= Bartholomew of Messina =

Start of Bartholomew's translation of the Problemata in a 14th-century English manuscript. The red dragon is probably drawn in reference to dragon's blood.

Bartholomew of Messina was a Sicilian scholar who worked as a translator of Greek into Latin at the court of King Manfred of Sicily.

==Life==
Almost nothing is known about Bartholomew's life beyond what can be deduced from the formulaic incipit that appears at the start of most of his translations: "Here begins the book ___, translated from Greek into Latin by master Bartholomew of Messina at the court of the most illustrious Manfred, most serene king of Sicily, lover of science, by his command." Three translations ascribed to Bartholomew do not have this formula, which may indicate that they were not made for Manfred.

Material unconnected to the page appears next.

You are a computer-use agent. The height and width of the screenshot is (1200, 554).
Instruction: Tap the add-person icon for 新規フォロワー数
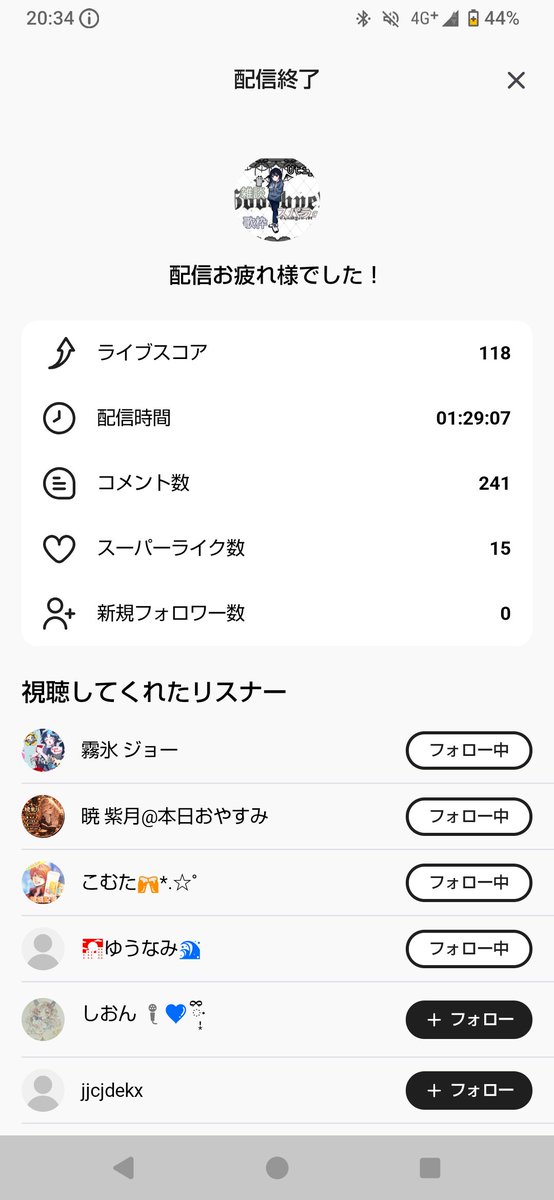click(60, 613)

In a letter to the masters of the University of Paris, Manfred refers to his translators without naming them. Other than Bartholomew, only Stephen of Messina can be certainly associated with his court. Other translators who may have worked for Manfred include William of Luna, Joannes de Dumpno and the anonymous translator of the Tacuinum sanitatis. It has been suggested, on account of his prominence among the identifiable translators of Manfred, that he was the head of the translation school. For the same reason, a reference in Roger Bacon to "the translator of Manfred" is usually taken to refer to Bartholomew.

==Works==
Bartholomew's translations are highly literal, sometimes to the point that his Latin makes little sense. Although this led Roger Bacon to criticize his translations, it has value to modern scholars critically editing the often imperfectly preserved Greek texts. Bartholomew's translation of the De signis of Theophrastus of Eresus is valuable because it is older than the oldest extant Greek manuscript. It survives in ten manuscripts and was printed four times in the sixteenth century. Likewise, his translation of Theophrastus's De principiis depends on a lost Greek text tradition and is useful for a reconstruction of the Greek text. It is preserved in one manuscript. Dimitri Gutas calls Bartholomew a "literal and slavish translator".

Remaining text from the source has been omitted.